Work required: From the material below, copy each line that holds the word "Shabbat".

*** Opening of Material for this task ***

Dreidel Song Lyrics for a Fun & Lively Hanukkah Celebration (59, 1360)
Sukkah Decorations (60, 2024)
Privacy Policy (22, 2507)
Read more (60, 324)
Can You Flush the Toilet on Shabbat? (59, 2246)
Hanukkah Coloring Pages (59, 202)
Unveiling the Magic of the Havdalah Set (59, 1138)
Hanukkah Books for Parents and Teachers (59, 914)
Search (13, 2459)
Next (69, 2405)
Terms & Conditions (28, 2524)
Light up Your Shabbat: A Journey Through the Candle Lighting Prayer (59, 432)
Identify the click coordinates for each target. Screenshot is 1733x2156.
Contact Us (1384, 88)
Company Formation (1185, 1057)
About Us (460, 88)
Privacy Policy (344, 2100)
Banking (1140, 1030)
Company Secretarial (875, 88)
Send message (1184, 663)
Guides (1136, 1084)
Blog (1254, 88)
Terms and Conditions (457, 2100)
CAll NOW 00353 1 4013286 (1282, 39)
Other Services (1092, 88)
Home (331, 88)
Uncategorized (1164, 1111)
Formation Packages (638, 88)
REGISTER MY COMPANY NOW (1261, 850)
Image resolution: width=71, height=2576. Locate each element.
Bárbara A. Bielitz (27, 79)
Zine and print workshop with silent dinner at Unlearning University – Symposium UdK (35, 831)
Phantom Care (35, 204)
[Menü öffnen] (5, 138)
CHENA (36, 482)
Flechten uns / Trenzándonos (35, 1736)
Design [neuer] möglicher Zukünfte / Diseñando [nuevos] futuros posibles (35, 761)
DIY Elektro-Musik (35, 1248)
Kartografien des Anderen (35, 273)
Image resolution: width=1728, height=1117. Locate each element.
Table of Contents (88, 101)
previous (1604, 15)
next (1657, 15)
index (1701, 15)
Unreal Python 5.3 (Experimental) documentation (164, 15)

*** Close of Material for this task ***

Exercise solution:
Can You Flush the Toilet on Shabbat? (59, 2246)
Light up Your Shabbat: A Journey Through the Candle Lighting Prayer (59, 432)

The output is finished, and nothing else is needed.